While many family members don’t seem happy with Jozsef’s methods and connection, the only character within the family who supports our priest is that of Sarah Alexandra Marks’ Rebecca. Nicola Wright and Simon Furness are great in the roles of matriarch Christine and Patrick. Ben Parsons plays the douchebaggery brother of Rebecca, Nick, and Elizabeth McNally is great as Agnes, the grandmother who becomes the first of the family to get possessed by our demon. The film has some intricate twists and turns throughout the film that make you want to keep watching it until its shocking finale.

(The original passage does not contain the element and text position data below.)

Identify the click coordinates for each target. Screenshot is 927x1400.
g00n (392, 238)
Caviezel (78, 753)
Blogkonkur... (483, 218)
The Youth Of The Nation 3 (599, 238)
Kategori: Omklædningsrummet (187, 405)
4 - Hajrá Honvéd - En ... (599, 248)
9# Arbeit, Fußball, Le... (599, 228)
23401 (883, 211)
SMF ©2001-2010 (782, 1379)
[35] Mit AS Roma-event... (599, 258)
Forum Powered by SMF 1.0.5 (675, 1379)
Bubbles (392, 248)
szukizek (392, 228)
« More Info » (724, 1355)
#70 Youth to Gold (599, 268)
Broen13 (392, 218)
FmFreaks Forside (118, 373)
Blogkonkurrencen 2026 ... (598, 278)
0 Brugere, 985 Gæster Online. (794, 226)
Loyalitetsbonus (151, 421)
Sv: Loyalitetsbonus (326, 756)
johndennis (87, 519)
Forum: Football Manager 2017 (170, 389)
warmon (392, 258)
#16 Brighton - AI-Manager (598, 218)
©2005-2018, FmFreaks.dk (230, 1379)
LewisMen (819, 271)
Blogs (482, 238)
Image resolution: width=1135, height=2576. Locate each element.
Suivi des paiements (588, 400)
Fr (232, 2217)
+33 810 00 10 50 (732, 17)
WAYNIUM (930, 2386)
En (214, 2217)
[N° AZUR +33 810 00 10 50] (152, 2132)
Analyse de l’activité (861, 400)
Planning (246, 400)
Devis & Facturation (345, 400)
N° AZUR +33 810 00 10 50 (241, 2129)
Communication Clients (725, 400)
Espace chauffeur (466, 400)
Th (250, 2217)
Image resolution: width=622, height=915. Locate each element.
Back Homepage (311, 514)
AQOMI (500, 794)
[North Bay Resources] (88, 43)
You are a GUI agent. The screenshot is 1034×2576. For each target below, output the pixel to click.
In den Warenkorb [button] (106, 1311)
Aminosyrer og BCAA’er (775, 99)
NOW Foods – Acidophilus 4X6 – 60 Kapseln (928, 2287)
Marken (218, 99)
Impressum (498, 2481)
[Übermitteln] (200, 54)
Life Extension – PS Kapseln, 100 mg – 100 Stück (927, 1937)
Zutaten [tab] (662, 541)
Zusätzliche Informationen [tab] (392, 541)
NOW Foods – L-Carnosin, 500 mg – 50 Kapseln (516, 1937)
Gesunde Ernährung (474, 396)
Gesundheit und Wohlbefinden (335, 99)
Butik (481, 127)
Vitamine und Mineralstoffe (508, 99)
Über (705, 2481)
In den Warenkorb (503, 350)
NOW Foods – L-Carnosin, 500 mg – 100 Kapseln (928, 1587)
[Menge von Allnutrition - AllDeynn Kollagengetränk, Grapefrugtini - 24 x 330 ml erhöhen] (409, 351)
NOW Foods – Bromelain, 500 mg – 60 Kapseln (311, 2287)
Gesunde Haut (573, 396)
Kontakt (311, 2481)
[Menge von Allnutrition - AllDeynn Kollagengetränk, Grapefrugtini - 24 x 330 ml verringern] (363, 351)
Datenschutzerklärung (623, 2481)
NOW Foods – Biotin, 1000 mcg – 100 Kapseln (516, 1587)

Exorcist Vengeance is both a departure and non-departure for Robert Bronzi, who is excellent as the priest who must stop an old enemy in a new form. Some nice intricate twists and turns mix in make for a good indie horror action thriller.

WFG RATING: B+

Uncork’d Entertainment presents a Millman Productions film in association with Proportion Productions and Titan Global Entertainment. Directors: Scott Jeffrey and Rebecca Matthews. Producers: Scott Jeffrey and Rebecca Matthews. Writers: Jeff Miller and Matthew B.C. Cinematography: Callum Mills. Editing: Tom Bache and Gabriel Hunt.

Cast: Robert Bronzi, Steven Berkoff, Sarah Alexander Marks, Nicola Wright, Simon Furness, Ben Parsons, Elizabeth McNally, Anna Liddell, Nicole Nabi, Adrienne Grant.